EXERCISES »
1. Decide whether each statement below agrees with the text on Part 36 costs offers. Answer yes or no for each, quoting the words of that text that settle it. (a) In Cashman, the claimant's bill came to £262,000. (b) Master Gordon Saker awarded the claimant the full uplift. (c) In JLE, the offer was made more than a month before the assessment hearing.
2. Extend the text on Part 36 costs offers, picking up right after its final sentence.

### SUPPLIED TEXT ###

CASHMAN V MID- ESSEX NHS TRUST (2015) 3 Costs LO 829 was the first reported appeal about what transpired to be a good offer that went unaccepted. Having presented a bill for £262,000 the claimant made a formal Part 36 offer to accept significantly less, £152,500. The Senior Costs Judge determined that C was entitled to £173,000 odd. Despite the fact that C had plainly secured a more advantageous outcome, Master Gordon Saker declined to award the uplift which would have been over £17,000. He did say that he would have been content to award 10% of the margin by which the offer was bettered (a little over £2,000).

On appeal, Mrs Justice Slade aided by Master Campbell gave the claimant the full uplift. The new regime was intentionally tough. It was designed to compel acceptance of offers that were anywhere near the mark. The fact that the Defendant was a health authority was neither here nor there. Any offeree who elected to proceed to assessment in the face of a Part 36 offer was running the risk of paying out significantly more.

This year Stewart J in JLE V WARRINGTON HALTON HOSPITALS (2019) Costs LR 829 carefully scrutinised the reward regime. After presenting a bill of around £615,000 the claimant made a Part 36 offer to accept £425,000. Incidentally, the offer was made less than a month before the assessment hearing. Master McCloud awarded some £7,000 more than C had intimated it would accept. She decided that it would be unjust to give the claimant a ‘bonus’ of £43,000 given the disparity between the ‘windfall ‘and the modest margin by which the claimant had exceeded the offer made.

### EXTRACTED ENTRIES ###

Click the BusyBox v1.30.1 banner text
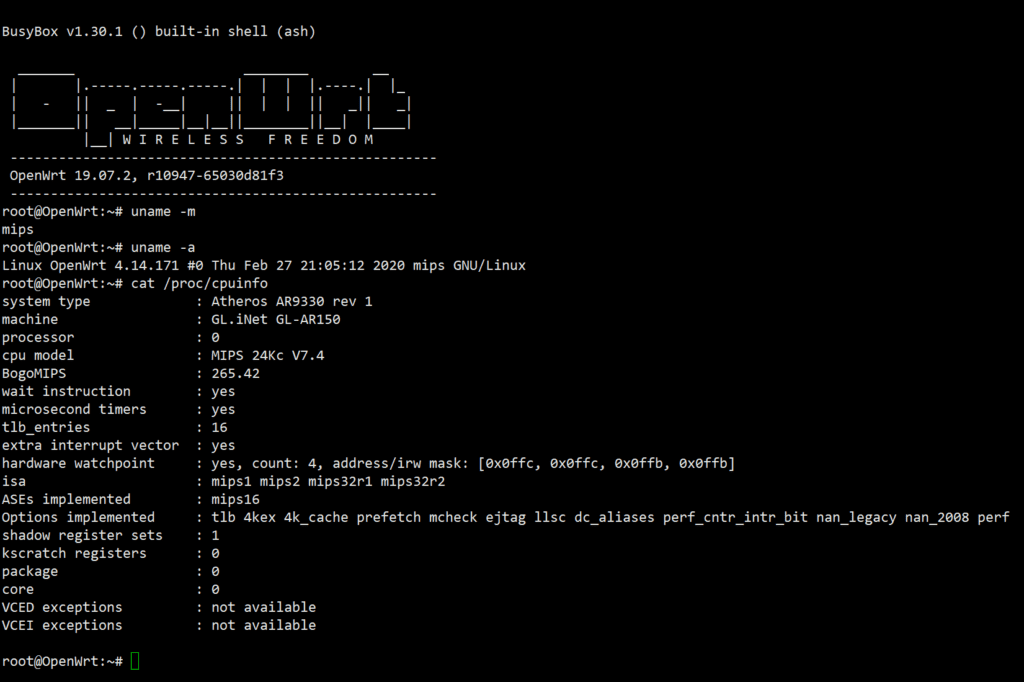Viewport: 1024px width, 682px height. [158, 31]
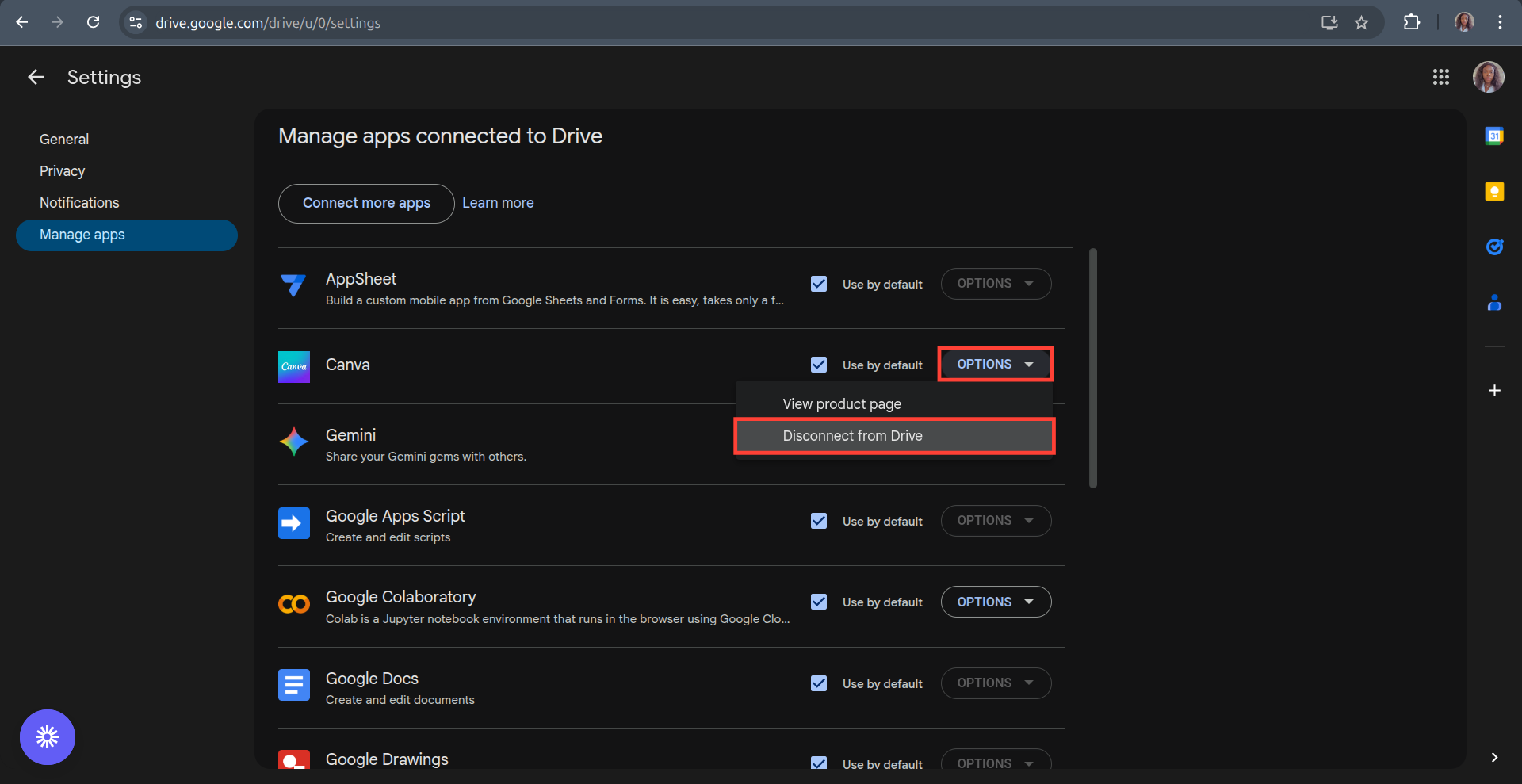Open the Google apps grid launcher

(x=1440, y=77)
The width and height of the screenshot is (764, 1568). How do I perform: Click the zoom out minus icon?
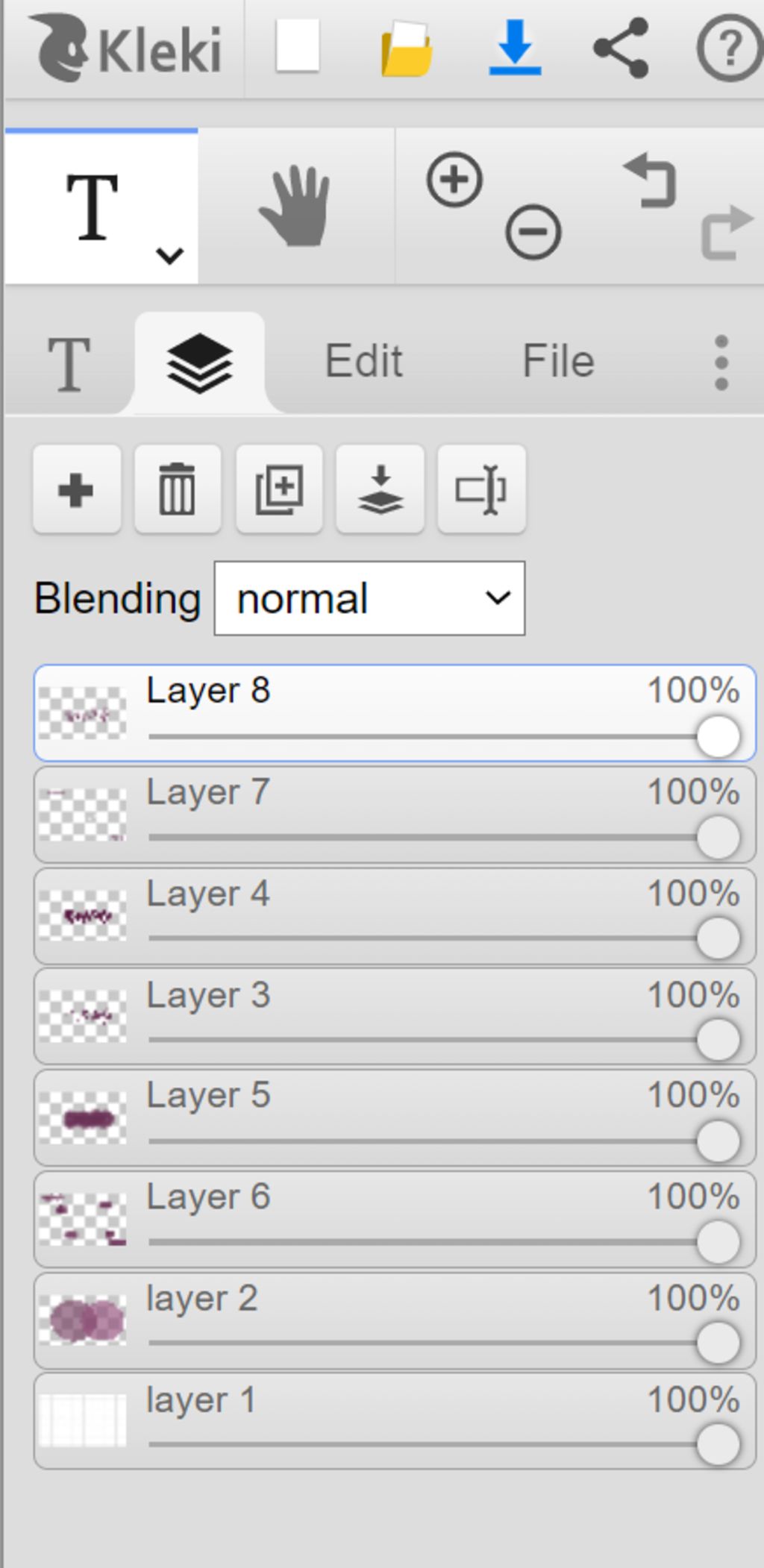(533, 232)
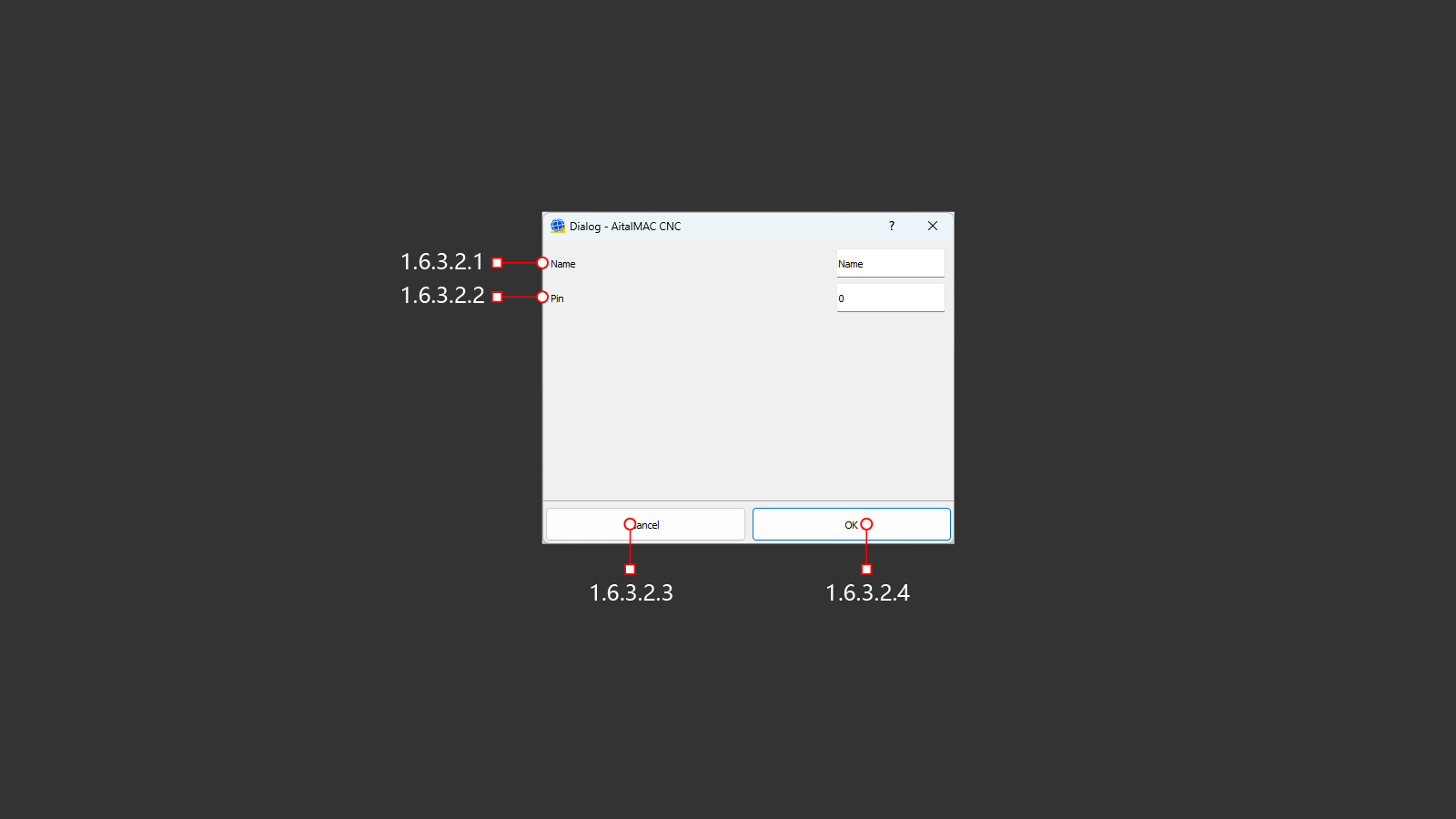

###

RESULTS FOR THE EXERCISE »
1.
(a) Yes: "Having presented a bill for £262,000"
(b) No: "Master Gordon Saker declined to award the uplift"
(c) No: "the offer was made less than a month before the assessment hearing"

2.
On appeal, it was accepted that the injustice test could properly be applied individually to each of the available benefits that should flow but the Judge thought it challenging to conceive of circumstances where it would be just to award, say, enhanced interest but then unjust to withhold another benefit. The key finding was that the margin of success was irrelevant.

Some will remember the nightmare that was CARVER V BAA (2008) 5 Costs LR 779. The short-lived ‘was it worth it?’ test caused grave uncertainty and it was reversed by a 2011 amendment which Sir Rupert Jackson drafted. JLE was therefore entitled to the windfall which was not a bonus anyway but a penalty. In 2017 the Court of Appeal declared that Part 36 could be used to punish the unreasonable; see PETROM V GLENCORE (2017) 2 Costs LR 287.

 HOCHTIEF V ATKINS (2019) EWHC 3028 (TCC) saw a claimant who bettered their Part 36 quantum offer by £4,500 reap an uplift of £65,000 and interest at 6% above base plus indemnity costs.

On January 15 or 16 next year the Court of Appeal is going to consider a novel point raised by Coulson LJ. In BURGESS V LEJONVARN D made a Part 36 offer of £25,000.C lost at trial. D, who was only awarded standard costs, has appealed. Granting permission to appeal, the Judge noted the imbalance in the way that parties making good offers are treated. He then added his own additional issue. D had significantly exceeded her budget. Does the indemnity costs principle permit her to do so?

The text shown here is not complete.